It’s official: The eastern cougar, that subspecies of the cat also known as puma, mountain lion, painter, and panther, is extinct, according to a new report by the U.S. Fish and Wildlife Service.
“We recognize that many people have seen cougars in the wild within the historical range of the eastern cougar,” said the U.S. Fish and Wildlife Service’s Northeast Region Chief of Endangered Species Martin Miller. “However, we believe those cougars are not the eastern cougar subspecies. We found no information to support the existence of the eastern cougar.”
Between 1900 and 2010, there were 108 claimed sightings of cougars in the East, the Christian Science Monitor reported, but they turned out to be released pets. The new document concludes that the eastern cougar should be removed from the endangered species list.

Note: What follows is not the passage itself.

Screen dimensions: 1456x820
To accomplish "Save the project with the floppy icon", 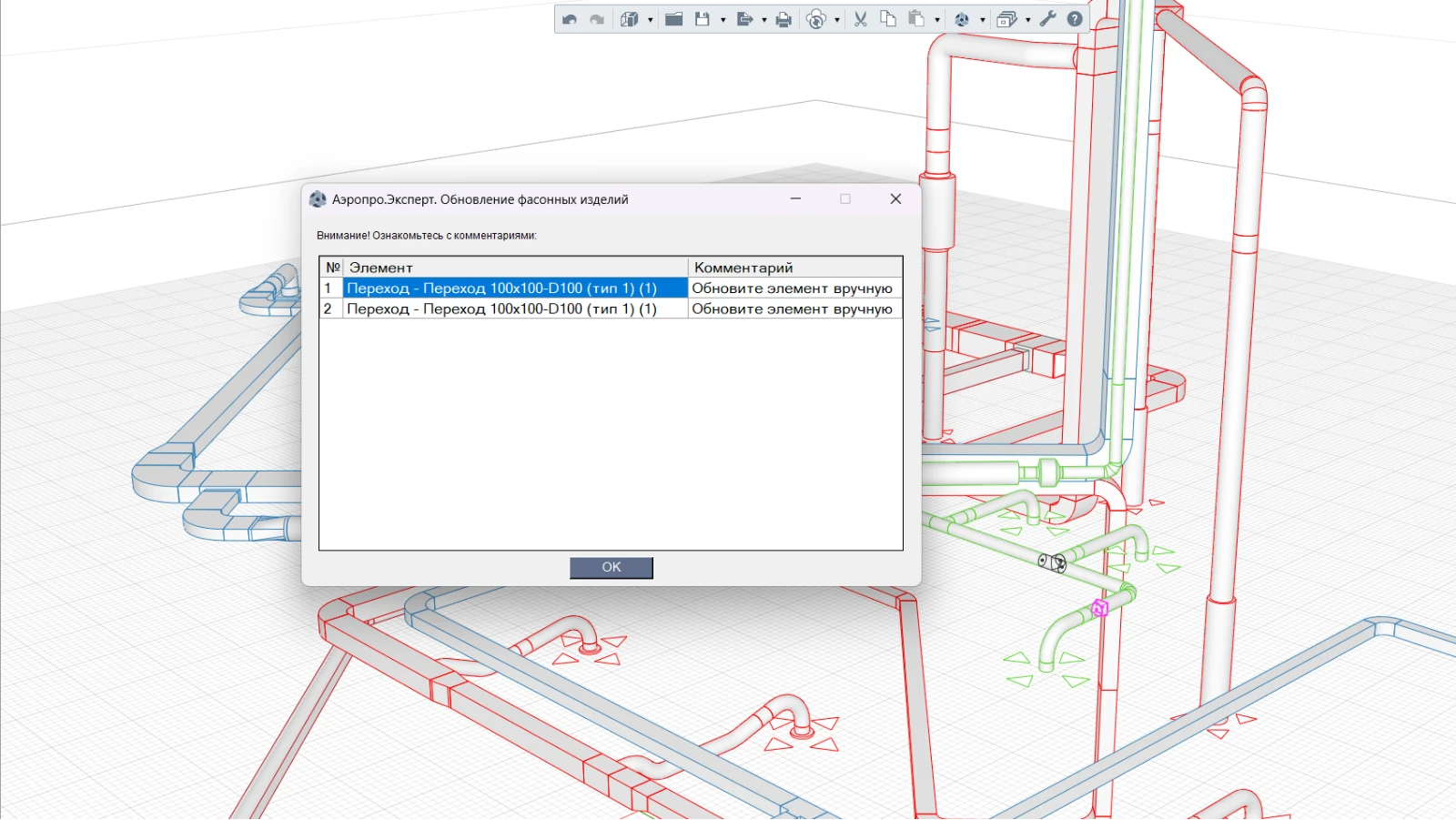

The FWS listed the subspecies nearly four decades ago, but experts suspect that it has been extinct in the region for much longer. A cougar trapped in Somerset County, Maine in 1938 may have been the last one to roam the northeast.
Yet genetic testing conducted in 2000 shows that there may not be a difference between eastern and western cougars after all. What’s more is that western populations are slowly moving east. A breeding pair now calls Nebraska home, said Mark McCollough, a Maine-based wildlife biologist with the U.S. Fish and Wildlife Service.
Still, when it comes to the eastern cougar as it’s currently classified, McCollough says, “It’s extinct.”
“But it’s not?” he was asked, according to an article in The New York Times.
“But it’s not,” he confirmed. “It may well return to part of its range.”
That's one way to let the cat out of the bag.